--- WHAT IS NEEDED ---
In full and without alteration, write out the lines below.

(Dataset entries)

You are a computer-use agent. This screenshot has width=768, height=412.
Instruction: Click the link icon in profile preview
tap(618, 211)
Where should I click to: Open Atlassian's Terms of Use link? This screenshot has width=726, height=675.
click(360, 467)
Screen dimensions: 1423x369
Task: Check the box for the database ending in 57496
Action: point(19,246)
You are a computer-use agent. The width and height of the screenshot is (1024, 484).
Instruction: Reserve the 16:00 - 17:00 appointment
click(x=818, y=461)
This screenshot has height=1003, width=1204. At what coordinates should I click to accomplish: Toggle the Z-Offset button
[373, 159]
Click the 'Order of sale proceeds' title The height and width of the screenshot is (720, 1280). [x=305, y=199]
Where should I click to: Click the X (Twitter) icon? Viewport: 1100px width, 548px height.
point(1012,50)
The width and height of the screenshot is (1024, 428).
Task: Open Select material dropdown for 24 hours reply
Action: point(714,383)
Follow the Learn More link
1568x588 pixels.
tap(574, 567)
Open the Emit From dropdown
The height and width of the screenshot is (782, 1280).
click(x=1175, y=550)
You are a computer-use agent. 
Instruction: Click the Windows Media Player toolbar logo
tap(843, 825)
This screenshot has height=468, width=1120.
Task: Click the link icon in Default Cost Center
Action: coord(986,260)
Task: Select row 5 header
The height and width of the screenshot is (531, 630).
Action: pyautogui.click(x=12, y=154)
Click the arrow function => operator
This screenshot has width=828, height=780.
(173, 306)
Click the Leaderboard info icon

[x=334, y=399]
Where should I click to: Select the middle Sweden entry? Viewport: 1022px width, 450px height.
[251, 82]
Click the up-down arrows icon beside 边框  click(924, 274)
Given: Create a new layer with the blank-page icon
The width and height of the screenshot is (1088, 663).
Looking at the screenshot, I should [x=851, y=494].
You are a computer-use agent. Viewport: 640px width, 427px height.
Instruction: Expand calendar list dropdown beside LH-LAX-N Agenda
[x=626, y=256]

--- WRITTEN RESPONSE ---
You are a computer-use agent. This screenshot has width=768, height=412.
Instruction: Click the link icon in profile preview
tap(618, 211)
Where should I click to: Open Atlassian's Terms of Use link? This screenshot has width=726, height=675.
click(360, 467)
Screen dimensions: 1423x369
Task: Check the box for the database ending in 57496
Action: point(19,246)
You are a computer-use agent. The width and height of the screenshot is (1024, 484).
Instruction: Reserve the 16:00 - 17:00 appointment
click(x=818, y=461)
This screenshot has height=1003, width=1204. At what coordinates should I click to accomplish: Toggle the Z-Offset button
[373, 159]
Click the 'Order of sale proceeds' title The height and width of the screenshot is (720, 1280). [x=305, y=199]
Where should I click to: Click the X (Twitter) icon? Viewport: 1100px width, 548px height.
point(1012,50)
The width and height of the screenshot is (1024, 428).
Task: Open Select material dropdown for 24 hours reply
Action: point(714,383)
Follow the Learn More link
1568x588 pixels.
tap(574, 567)
Open the Emit From dropdown
The height and width of the screenshot is (782, 1280).
click(x=1175, y=550)
You are a computer-use agent. 
Instruction: Click the Windows Media Player toolbar logo
tap(843, 825)
This screenshot has height=468, width=1120.
Task: Click the link icon in Default Cost Center
Action: coord(986,260)
Task: Select row 5 header
The height and width of the screenshot is (531, 630).
Action: pyautogui.click(x=12, y=154)
Click the arrow function => operator
This screenshot has width=828, height=780.
(173, 306)
Click the Leaderboard info icon

[x=334, y=399]
Where should I click to: Select the middle Sweden entry? Viewport: 1022px width, 450px height.
[251, 82]
Click the up-down arrows icon beside 边框  click(924, 274)
Given: Create a new layer with the blank-page icon
The width and height of the screenshot is (1088, 663).
Looking at the screenshot, I should [x=851, y=494].
You are a computer-use agent. Viewport: 640px width, 427px height.
Instruction: Expand calendar list dropdown beside LH-LAX-N Agenda
[x=626, y=256]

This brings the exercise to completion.